The CON requirements essentially force certain health care facilities to show a particular area needs its services for the sake of resource allocation.
“The idea is to avoid duplication or over-utilization within an area, which could harm the provision of services in a particular community,” Moseley said during the county budget committee meeting last week.
The proposed legislation from last session would allow Williamson County to be looped into those where ambulatory surgery centers or outpatient diagnostic centers could go without a CON.
“The problem with that is that outpatient services are by and large the profitable services in the health care facility, and those providers would not be required to provide other services that the hospital has to provide by federal law and by state law,” Moseley said.
Thus, if that legislation were to pass and change the CON requirements, Williamson Medical Center could be faced with competition from new, differently regulated health care service centers in the area that could threaten the services that Williamson Medical Chief Operating Officer Julie Miller said makes up 70% of the hospital’s revenue. Additionally, those ambulatory surgery centers or outpatient diagnostic centers likely would not provide all the services of a hospital.
The commission voted 21-3 for a resolution that would let the Tennessee General Assembly know that Williamson County opposes changes to or the expiration of the current CON regulations. District 8 Commissioner Barbara Sturgeon and District 4 commissioners Gregg Lawrence and Chad Story voted against the resolution.

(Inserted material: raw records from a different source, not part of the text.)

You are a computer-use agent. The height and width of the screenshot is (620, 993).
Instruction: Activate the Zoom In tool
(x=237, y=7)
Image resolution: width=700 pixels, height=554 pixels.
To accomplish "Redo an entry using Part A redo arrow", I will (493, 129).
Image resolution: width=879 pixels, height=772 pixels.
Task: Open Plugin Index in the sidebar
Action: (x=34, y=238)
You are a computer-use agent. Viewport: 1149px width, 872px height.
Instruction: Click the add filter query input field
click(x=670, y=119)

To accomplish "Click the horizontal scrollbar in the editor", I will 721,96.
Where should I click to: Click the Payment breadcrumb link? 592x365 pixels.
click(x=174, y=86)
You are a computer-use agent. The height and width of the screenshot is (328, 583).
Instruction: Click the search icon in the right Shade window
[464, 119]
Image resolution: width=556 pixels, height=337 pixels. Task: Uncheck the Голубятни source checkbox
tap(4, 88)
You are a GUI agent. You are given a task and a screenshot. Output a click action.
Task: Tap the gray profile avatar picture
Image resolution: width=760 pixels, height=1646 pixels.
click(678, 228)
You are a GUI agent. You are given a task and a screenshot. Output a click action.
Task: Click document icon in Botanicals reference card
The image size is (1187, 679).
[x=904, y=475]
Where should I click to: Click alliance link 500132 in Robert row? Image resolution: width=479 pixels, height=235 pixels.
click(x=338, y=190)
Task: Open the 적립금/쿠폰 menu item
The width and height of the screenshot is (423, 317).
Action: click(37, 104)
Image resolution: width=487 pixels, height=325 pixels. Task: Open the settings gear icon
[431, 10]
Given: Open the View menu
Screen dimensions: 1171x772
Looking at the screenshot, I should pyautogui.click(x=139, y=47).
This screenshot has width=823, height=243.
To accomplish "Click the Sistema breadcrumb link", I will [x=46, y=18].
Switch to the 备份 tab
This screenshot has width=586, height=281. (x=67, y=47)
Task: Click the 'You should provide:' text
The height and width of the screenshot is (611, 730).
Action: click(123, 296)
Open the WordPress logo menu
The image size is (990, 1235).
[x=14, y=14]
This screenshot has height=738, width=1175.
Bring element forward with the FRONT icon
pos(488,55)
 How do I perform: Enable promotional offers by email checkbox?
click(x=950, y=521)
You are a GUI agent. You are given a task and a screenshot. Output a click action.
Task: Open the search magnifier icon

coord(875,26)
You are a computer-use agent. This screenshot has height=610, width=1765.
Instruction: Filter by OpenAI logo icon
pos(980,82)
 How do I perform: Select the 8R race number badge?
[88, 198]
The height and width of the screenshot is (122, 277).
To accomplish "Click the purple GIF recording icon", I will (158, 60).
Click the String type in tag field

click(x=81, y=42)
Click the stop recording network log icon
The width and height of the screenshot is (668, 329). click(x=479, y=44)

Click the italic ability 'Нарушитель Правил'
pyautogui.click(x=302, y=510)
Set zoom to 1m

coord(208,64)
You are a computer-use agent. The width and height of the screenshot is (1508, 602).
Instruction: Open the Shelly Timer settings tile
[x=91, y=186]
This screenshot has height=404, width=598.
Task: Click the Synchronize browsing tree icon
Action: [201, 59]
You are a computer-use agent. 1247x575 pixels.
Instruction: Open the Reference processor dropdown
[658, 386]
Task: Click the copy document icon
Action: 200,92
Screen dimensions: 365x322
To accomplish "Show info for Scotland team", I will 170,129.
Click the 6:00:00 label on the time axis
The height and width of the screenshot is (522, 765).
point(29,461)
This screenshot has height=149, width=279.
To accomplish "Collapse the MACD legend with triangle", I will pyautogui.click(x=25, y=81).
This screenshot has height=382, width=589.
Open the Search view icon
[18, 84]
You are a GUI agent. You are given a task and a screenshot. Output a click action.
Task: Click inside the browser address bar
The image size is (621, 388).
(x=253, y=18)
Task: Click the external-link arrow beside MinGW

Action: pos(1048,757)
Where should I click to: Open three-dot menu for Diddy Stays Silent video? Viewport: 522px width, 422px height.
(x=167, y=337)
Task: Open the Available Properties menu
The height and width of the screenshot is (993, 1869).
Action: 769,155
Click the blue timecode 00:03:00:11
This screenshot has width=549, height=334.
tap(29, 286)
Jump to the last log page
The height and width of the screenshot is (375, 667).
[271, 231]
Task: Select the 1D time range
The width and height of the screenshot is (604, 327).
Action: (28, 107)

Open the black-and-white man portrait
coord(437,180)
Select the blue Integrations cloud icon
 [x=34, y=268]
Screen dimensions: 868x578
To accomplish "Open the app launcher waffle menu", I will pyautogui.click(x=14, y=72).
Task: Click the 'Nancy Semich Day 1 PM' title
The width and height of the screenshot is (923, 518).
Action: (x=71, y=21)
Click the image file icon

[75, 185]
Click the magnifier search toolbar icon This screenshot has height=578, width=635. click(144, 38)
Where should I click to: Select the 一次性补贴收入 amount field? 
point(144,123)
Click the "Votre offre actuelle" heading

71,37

“It seems to me like this is an effort to eliminate competition, and in my line of thinking, competition usually increases the quality of services and lowers the price for the consumer,” Sturgeon said. “I’m concerned about the consumer — our residents — having more choice and higher quality services, because that’s usually what happens with competition.”
Moseley said hospitals don’t operate in a free market in the same way as other businesses, echoing the resolution itself.
“Community hospitals operate in a highly regulated market and do not enjoy the freedoms of a free market due to federal regulation and market dominance by insurance companies,” the resolution reads.
Lawrence voiced his opposition to the resolution, saying businesses “have to deal with the changes in the marketplace, and competition is part of that.”
“This has been a very difficult year for most employers. There are a lot of small employers that are struggling to be able to provide health insurance for their employees, and the cost of health care, of course, is directly related to how much insurance costs,” he said. “So, I think we definitely need as much competition as possible to keep the cost down.”
District 5 Commissioner Beth Lothers supported the resolution because she believes it's in the best interest for the community.
“It appears that we’re really trying to, again, have the profitable services offset the unprofitable services,” she said. “Being a public hospital where there’s a regulatory climate, I view this as protecting the financial viability for the good services our residents receive.”